▶ _Your instructions_: Copy the listing from the line with "[region] (180, 484)" up to and including the line with "Rifiuta tutti (182, 652)", changing "Accettare" to "Accetta" and leaving all else as it stands.

▶ _Records_:

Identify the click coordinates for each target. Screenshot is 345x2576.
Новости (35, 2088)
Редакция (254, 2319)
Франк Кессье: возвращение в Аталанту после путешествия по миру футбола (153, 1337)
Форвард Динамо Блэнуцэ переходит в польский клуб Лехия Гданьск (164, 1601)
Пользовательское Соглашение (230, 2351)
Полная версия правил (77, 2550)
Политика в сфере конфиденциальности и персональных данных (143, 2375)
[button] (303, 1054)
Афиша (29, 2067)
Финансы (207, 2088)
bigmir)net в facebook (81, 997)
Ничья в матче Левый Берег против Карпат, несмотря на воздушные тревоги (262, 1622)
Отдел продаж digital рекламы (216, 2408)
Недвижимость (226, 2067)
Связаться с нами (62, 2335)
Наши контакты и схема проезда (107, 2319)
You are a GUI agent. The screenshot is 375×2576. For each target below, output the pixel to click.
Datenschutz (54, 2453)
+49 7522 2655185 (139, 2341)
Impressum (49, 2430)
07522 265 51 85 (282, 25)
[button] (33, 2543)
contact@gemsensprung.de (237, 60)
---
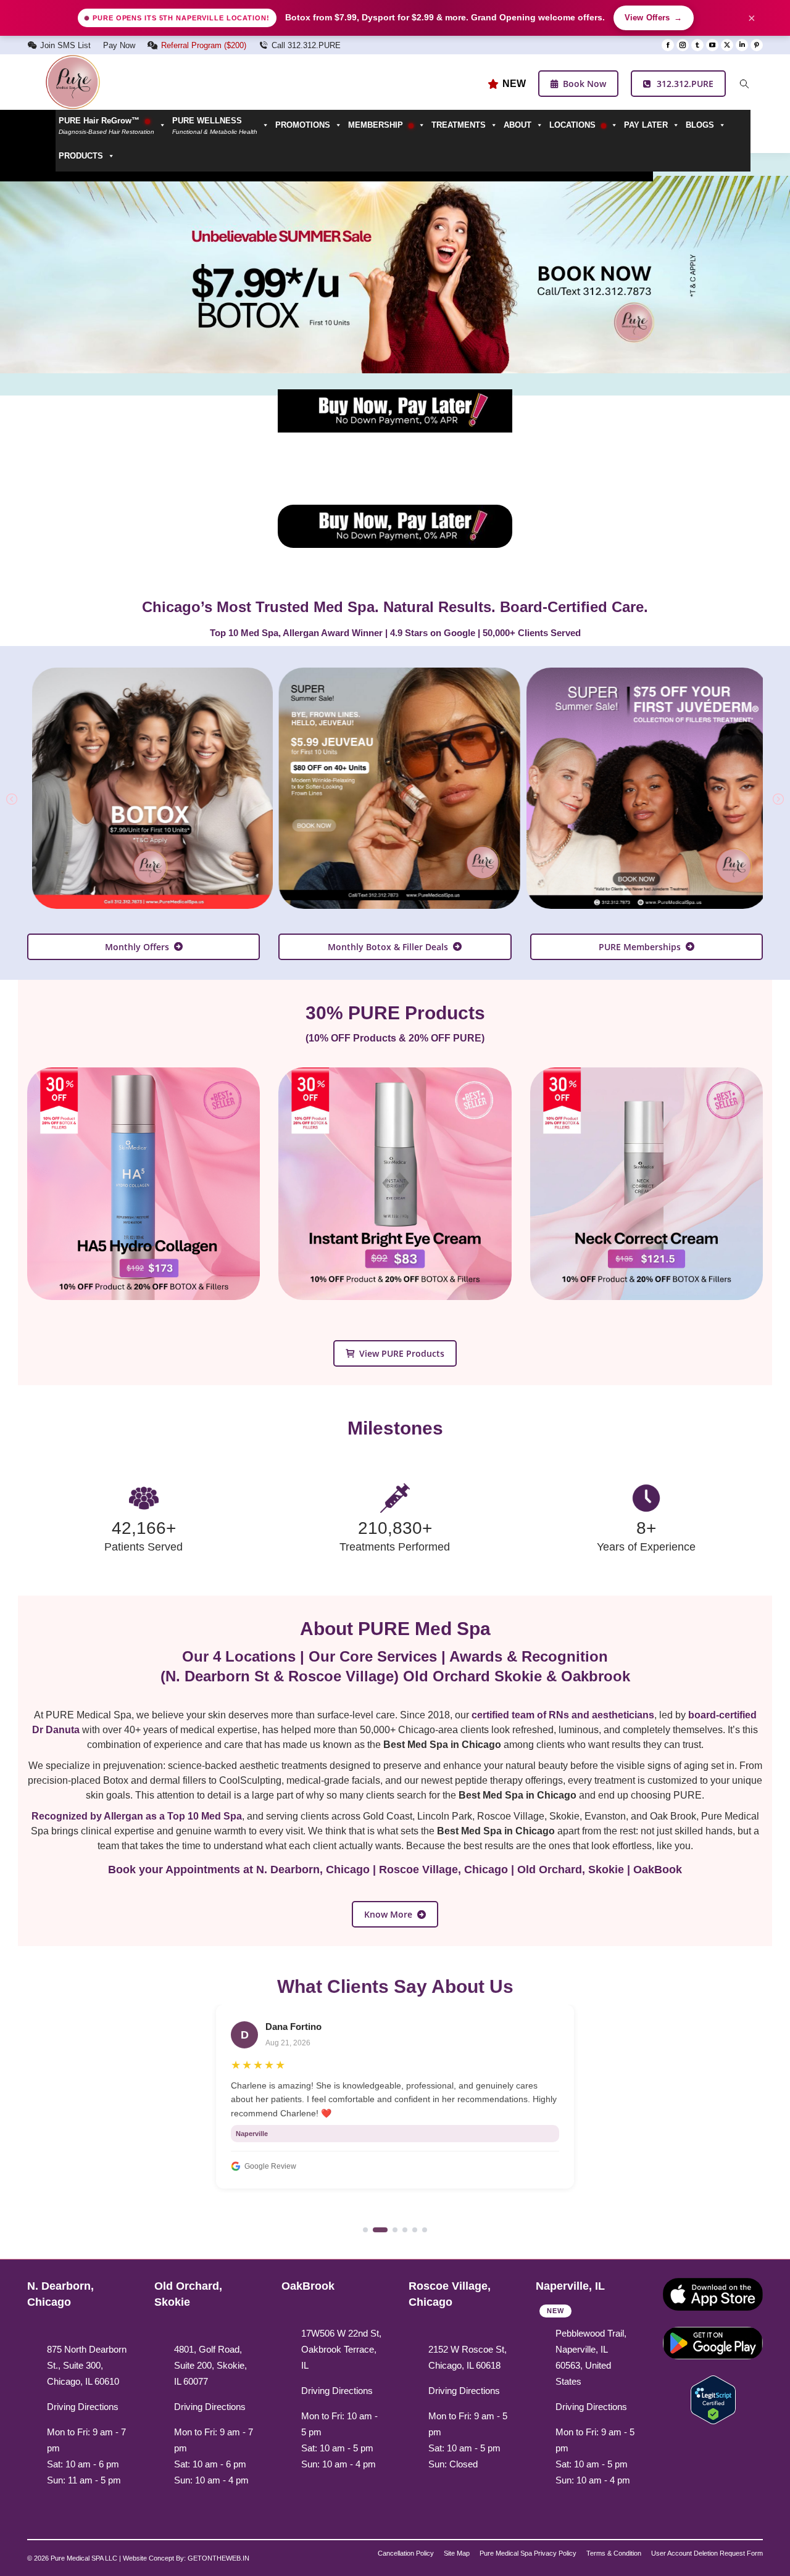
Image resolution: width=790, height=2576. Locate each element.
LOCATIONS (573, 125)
* * *
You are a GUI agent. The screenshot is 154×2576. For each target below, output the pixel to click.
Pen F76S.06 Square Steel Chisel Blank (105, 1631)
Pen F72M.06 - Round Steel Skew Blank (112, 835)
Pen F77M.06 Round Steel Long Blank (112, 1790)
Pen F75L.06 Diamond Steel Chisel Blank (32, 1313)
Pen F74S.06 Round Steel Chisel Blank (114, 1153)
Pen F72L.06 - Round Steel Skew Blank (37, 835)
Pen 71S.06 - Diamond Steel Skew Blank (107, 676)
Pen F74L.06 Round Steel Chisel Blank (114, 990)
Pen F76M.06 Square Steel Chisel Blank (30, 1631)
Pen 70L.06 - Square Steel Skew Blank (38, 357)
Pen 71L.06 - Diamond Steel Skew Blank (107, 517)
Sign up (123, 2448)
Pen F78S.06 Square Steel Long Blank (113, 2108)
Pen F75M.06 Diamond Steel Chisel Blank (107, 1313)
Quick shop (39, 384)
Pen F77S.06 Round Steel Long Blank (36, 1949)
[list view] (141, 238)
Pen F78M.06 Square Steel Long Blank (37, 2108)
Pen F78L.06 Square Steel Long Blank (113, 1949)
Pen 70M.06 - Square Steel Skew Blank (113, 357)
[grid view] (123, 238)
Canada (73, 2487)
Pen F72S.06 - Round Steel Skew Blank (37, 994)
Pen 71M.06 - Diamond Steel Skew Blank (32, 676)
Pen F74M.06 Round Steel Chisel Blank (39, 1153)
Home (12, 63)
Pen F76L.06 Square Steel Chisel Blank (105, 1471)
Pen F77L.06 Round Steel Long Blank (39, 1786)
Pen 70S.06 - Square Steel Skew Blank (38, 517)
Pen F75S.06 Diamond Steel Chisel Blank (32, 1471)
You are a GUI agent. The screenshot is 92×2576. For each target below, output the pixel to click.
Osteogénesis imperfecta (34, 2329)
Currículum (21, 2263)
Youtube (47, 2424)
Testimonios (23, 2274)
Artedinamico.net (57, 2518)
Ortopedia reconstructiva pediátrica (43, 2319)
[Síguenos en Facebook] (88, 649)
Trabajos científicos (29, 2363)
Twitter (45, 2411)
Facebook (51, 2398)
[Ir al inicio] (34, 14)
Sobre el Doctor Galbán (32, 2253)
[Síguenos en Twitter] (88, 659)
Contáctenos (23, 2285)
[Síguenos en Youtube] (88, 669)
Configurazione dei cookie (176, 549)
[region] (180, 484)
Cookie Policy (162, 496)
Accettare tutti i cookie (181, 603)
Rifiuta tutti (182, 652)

▶ _Task solution_:
[region] (180, 484)
Cookie Policy (162, 496)
Accetta tutti i cookie (181, 603)
Rifiuta tutti (182, 652)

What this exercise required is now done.